Kepware OPC UA Configuration Manager configuration
After KEPServerEX has been enabled as an OPC UA Server the details of OPC UA security can be configured using the OPC UA Configuration Manager application. The server endpoint must be enabled. Note the servername or IP address specified here will be referenced in the Intelligence Hub Connection configuration.
Then the desired security policy can be configured for the endpoint. A level of security is required for the Intelligence Hub Connection. Valid options in Intelligence Hub are None, Basic256Sha256-Sign and Basic256Sha256-SignEncrypt. The Intelligence Hub supports the ability to select “None” turning off security as allowed by the OPC UA specification. In this mode, communications will not be encrypted nor signed, and as such will not be private and not be verified as coming from a trusted source.
When security is enabled and Basic256Sha256-Sign or Basic256Sha256-SignEncrypt, the Intelligence Hub automatically creates an application instance certificate the first time it is run. It connects using asymmetric security algorithms encryption to securely exchange public keys and create a secure connection. Intelligence Hub Signs or Signs and Encrypts all requests before sending it to the server. Intelligence Hub Decrypts (if applicable) and verifies the signature of all responses coming from the server.
Note the Port Number specified here will be referenced in the Intelligence Hub Connection configuration. It may also be necessary to open a firewall port to allow communication on this port. Please reference Kepware documentation for this configuration.
Configuring host and port
After the prerequisite KEPServerEX configuration has been completed then the Intelligence Hub OPC UA TCP Connection may be configured. The Host and Port information may be obtained from the KEPServerEX OPC UA Configuration Manager.
Configuring Authentication Type
An Authentication Type must be specified. If Anonymous is selected then the “Allow Anonymous Access” setting must be enabled in KEPServerEX. If Username_Basic256 is selected then a valid KEPServerEX username and password must be entered. Passwords are always encrypted using Basic256 encryption defined by the OPC UA specification.
Note: HighByte recommends using a minimum of Basic256Sha256–Sign along with username/password authentication for all OPC UA communications.
Configuring Security Type
The Security selection can be made in Intelligence Hub corresponding to the configuration that was completed in the KEPServerEX OPC UA Configuration Manager Endpoint Definition.
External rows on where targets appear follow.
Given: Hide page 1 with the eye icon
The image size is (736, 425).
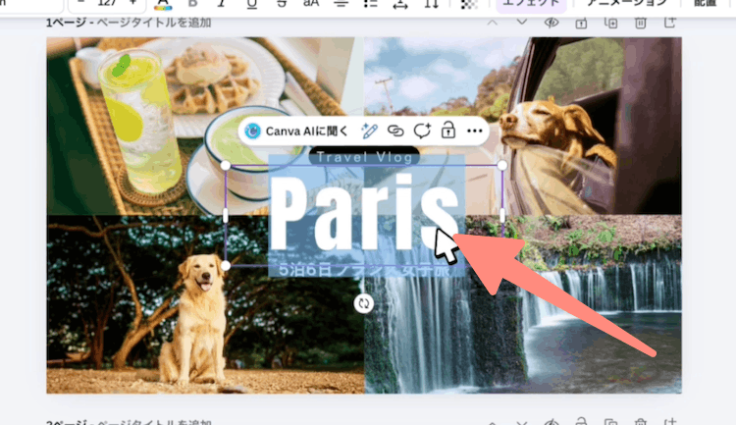Looking at the screenshot, I should pos(552,23).

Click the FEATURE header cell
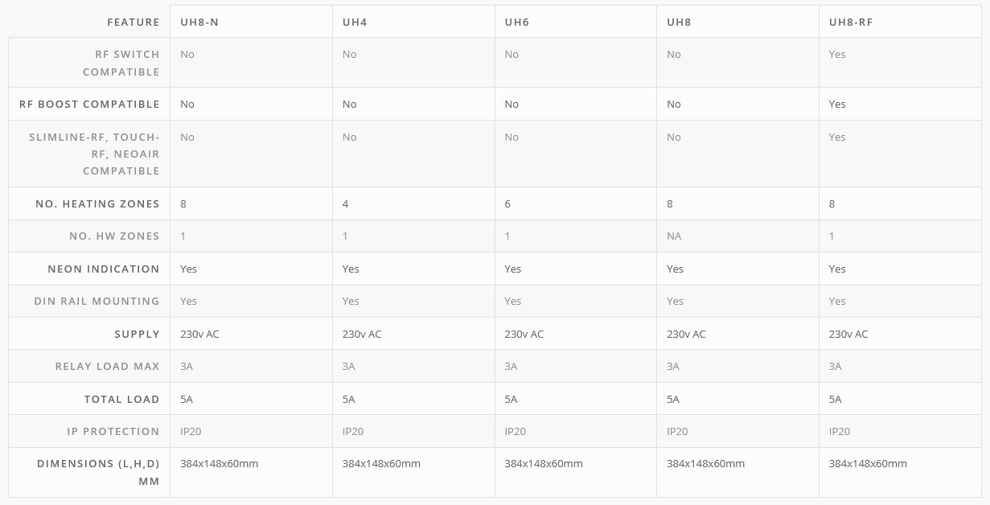click(x=133, y=22)
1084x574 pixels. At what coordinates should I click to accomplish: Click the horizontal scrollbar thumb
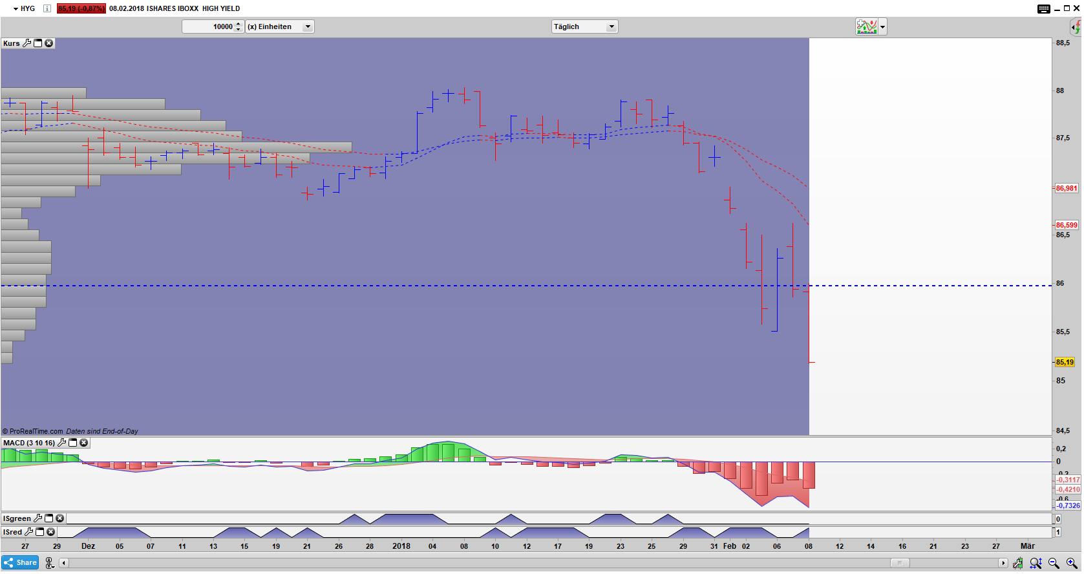click(x=899, y=563)
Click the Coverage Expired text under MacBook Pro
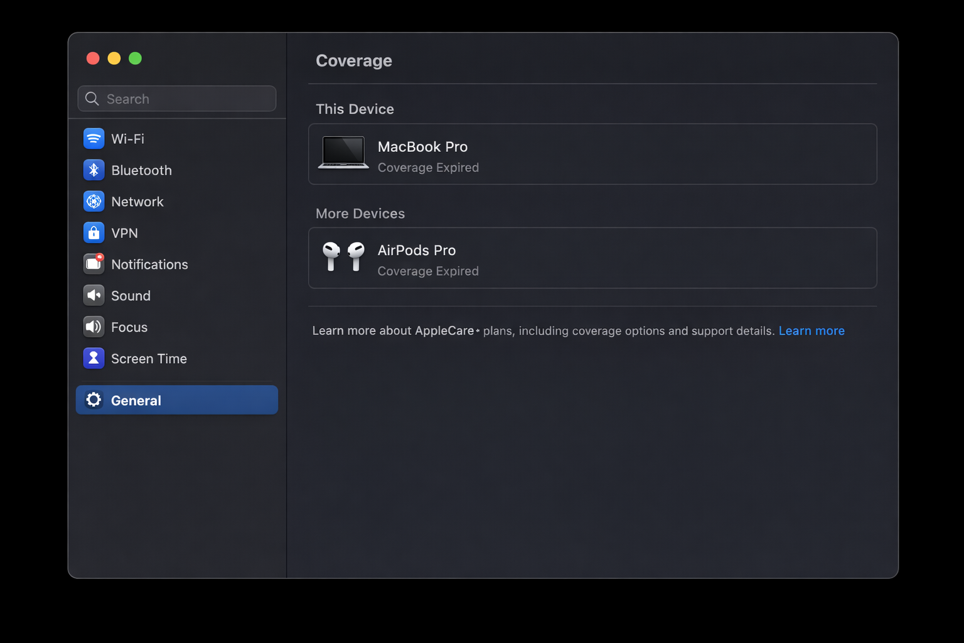Image resolution: width=964 pixels, height=643 pixels. click(x=427, y=167)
When Basic256Sha256-Sign or Basic256Sha256-SignEncrypt are selected then the Client Certificate must be selected. The default Intelligence Hub certificate named “app-certificate-private-key” may be selected.
Next attempt to browse the OPC UA Namespace by selecting the Inputs tab and clicking the Browse button.
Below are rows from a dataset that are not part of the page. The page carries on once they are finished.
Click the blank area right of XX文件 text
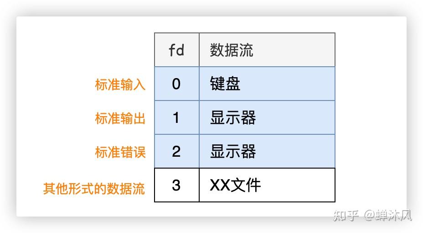 coord(301,185)
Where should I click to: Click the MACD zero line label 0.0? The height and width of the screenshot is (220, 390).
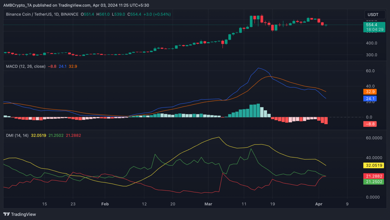(369, 117)
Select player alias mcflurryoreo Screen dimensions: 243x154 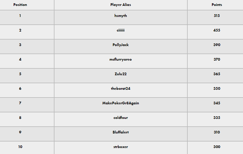[120, 59]
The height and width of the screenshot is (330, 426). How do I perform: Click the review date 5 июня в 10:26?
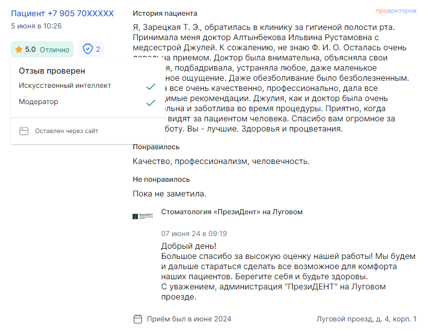coord(37,26)
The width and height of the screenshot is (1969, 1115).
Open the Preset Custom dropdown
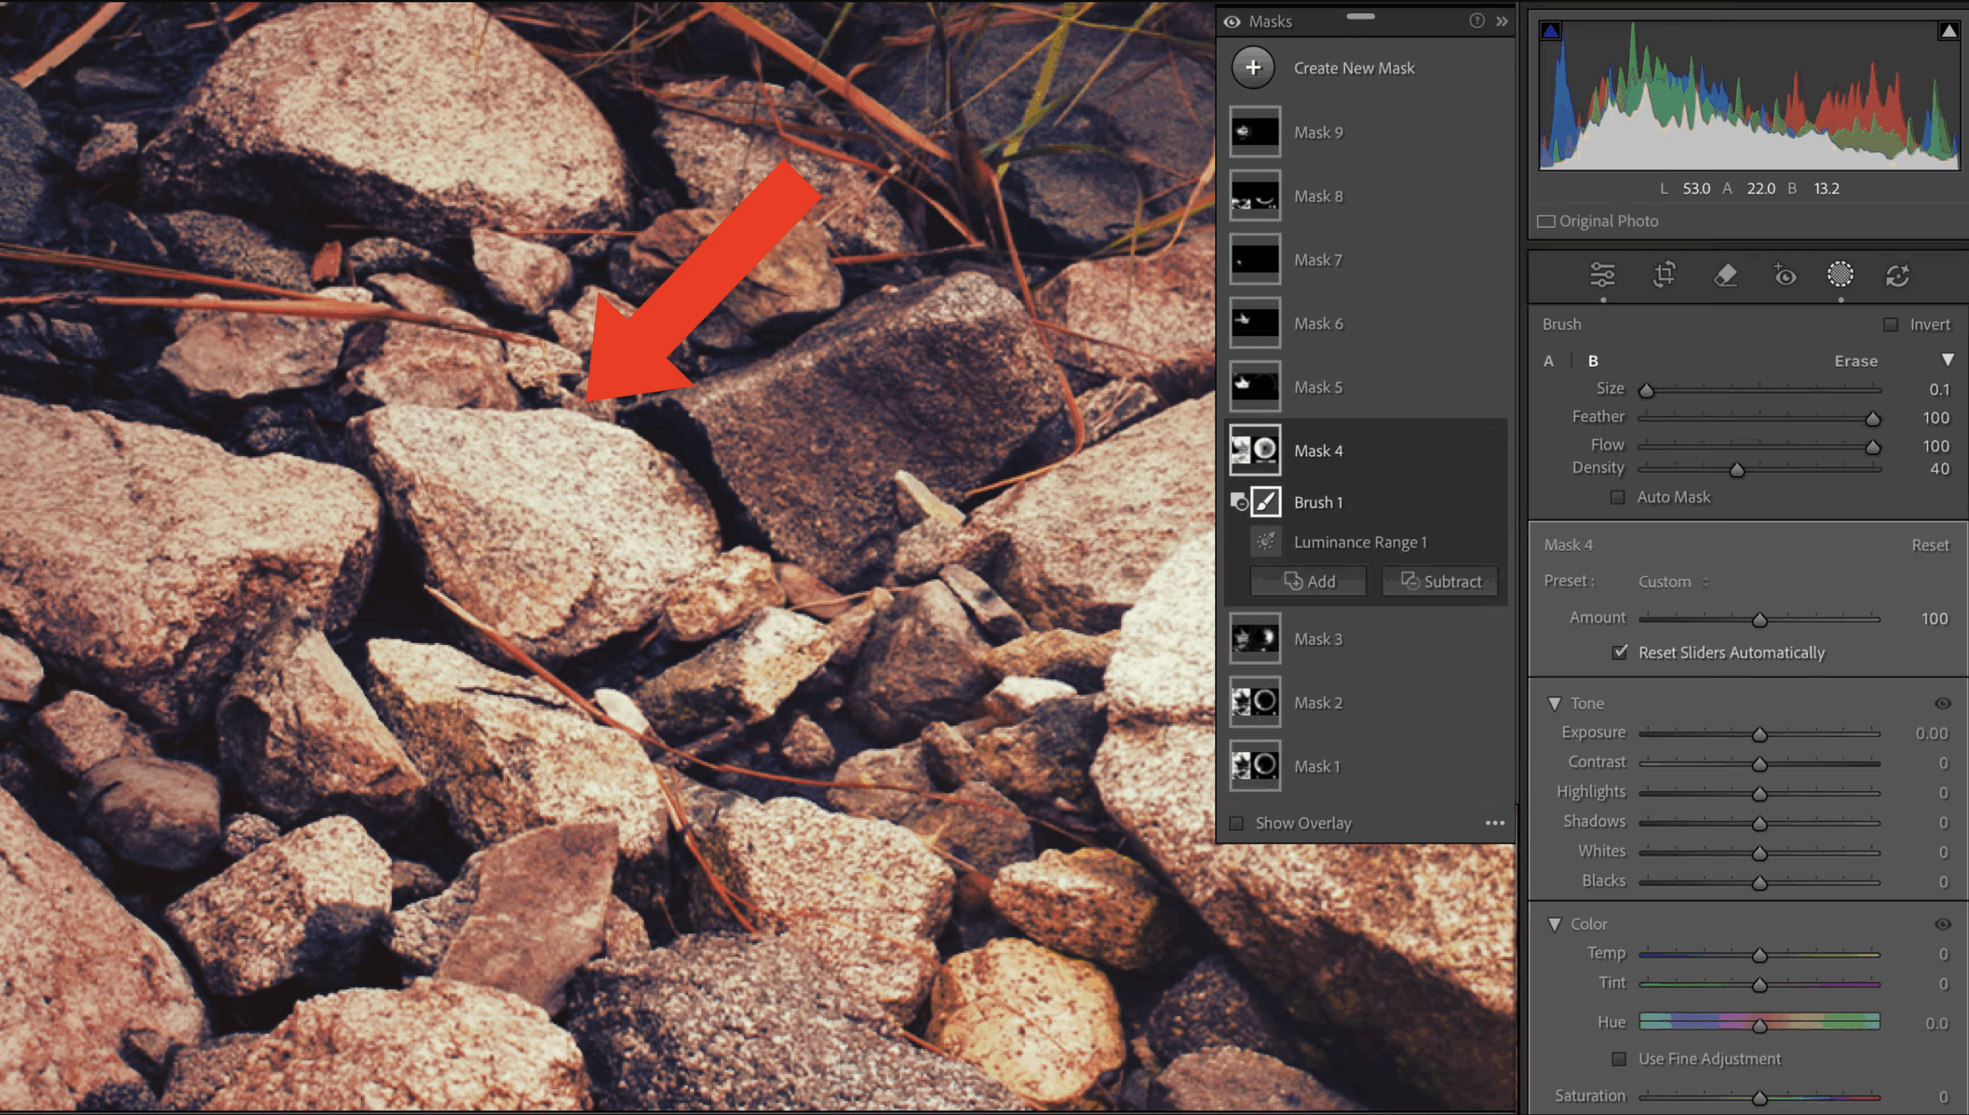coord(1673,582)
The Intelligence Hub Connection will fail to find the OPC UA tags.
The first time the Intelligence Hub makes a secure connection to any OPC UA server, you will need to Trust the Intelligence Hub application certificate. This can be using the KEPServerEX OPC UA Configuration Manager. Select the Trusted Clients tab, then select the Client Name, and then click the Trust button.
Now it should be possible to browse the OPC UA Tags.